What you need to do:
1) In the stash() text, what message does the function show, when verbose is on, if a variable was stashed before but its hash tables do not match?
2) Rewrite the paragraph of the stash() text that begins "The following is the actual code" as one shorter sentence that keeps its main facts.
3) Using the stash() text, decide whether each statement agrees with it: (a) The verbose argument defaults to NULL. (b) The code argument is allowed to be NULL. (c) The function returns its result invisibly. Answer yes or no for each, and quote the deciding words.
-- start of Source extract --
The following is the actual code for the stash()
function, the main function of the ‘mustashe’ package. I have only added
a few more comments for clarification.
stash <- function(var,
code,
depends_on = NULL,
functional = NULL,
verbose = NULL) {
if (is.null(functional)) functional <- mustashe_functional()
if (is.null(verbose)) verbose <- mustashe_verbose()
# Make sure the stashing directory ".mustashe" is available.
check_stash_dir()
# Deparse and format the code.
deparsed_code <- deparse(substitute(code))
formatted_code <- format_code(deparsed_code)
# Make sure the `var` and `code` are valid.
var <- validate_var(var, functional)
if (formatted_code == "NULL") stop("`code` cannot be NULL")
# The environment where all code is evaluated and variables assigned.
target_env <- parent.frame()
# Make a new hash table.
new_hash_tbl <- make_hash_table(formatted_code, depends_on, target_env)
# if the variable has been stashed:
# if the hash tables are equivalent:
# load the stored variable
# else:
# make a new stash
# else:
# make a new stash
if (has_been_stashed(var)) {
old_hash_tbl <- get_hash_table(var)
if (hash_tables_are_equivalent(old_hash_tbl, new_hash_tbl)) {
if (verbose) {
message("Loading stashed object.")
}
res <- load_variable(var, functional, target_env)
} else {
if (verbose) {
message("Updating stash.")
}
res <- new_stash(
var, formatted_code, new_hash_tbl, functional, target_env
)
}
} else {
if (verbose) {
message("Stashing object.")
}
res <- new_stash(var, formatted_code, new_hash_tbl, functional, target_env)
}
invisible(res)
}
Overall, I believe the logic is quite simple. The steps that the
stash()
function follows, further explained in the
following sections, are:
The first step taken by the stash()
function is to
deparse and format the code.
-- end of Source extract --
-- start of Collected material --
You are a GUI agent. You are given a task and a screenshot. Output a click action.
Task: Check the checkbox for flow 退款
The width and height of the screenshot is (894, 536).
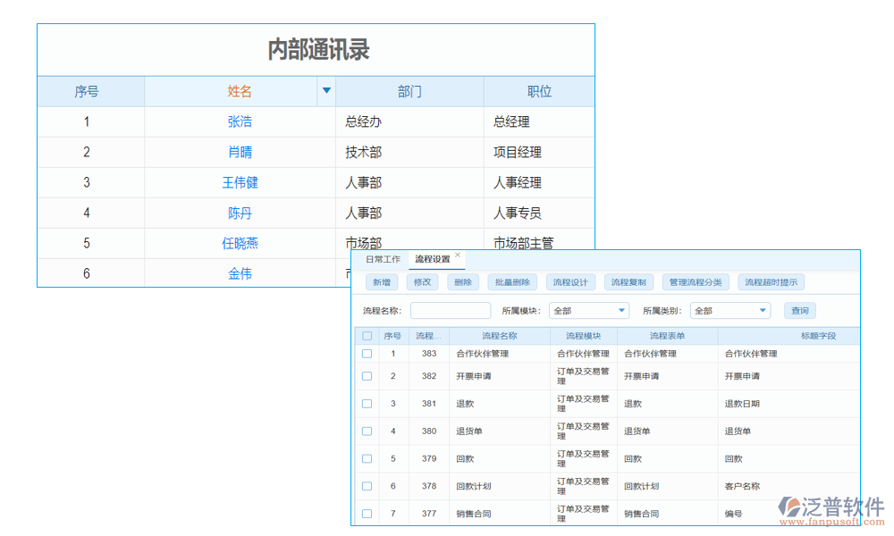click(367, 403)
-- end of Collected material --
Per-task answers:
1) "Updating stash."

2) Below is the real code of stash(), the main function of the 'mustashe' package, with only a few comments added for clarity.

3)
(a) Yes: "verbose = NULL"
(b) No: "stop("`code` cannot be NULL")"
(c) Yes: "invisible(res)"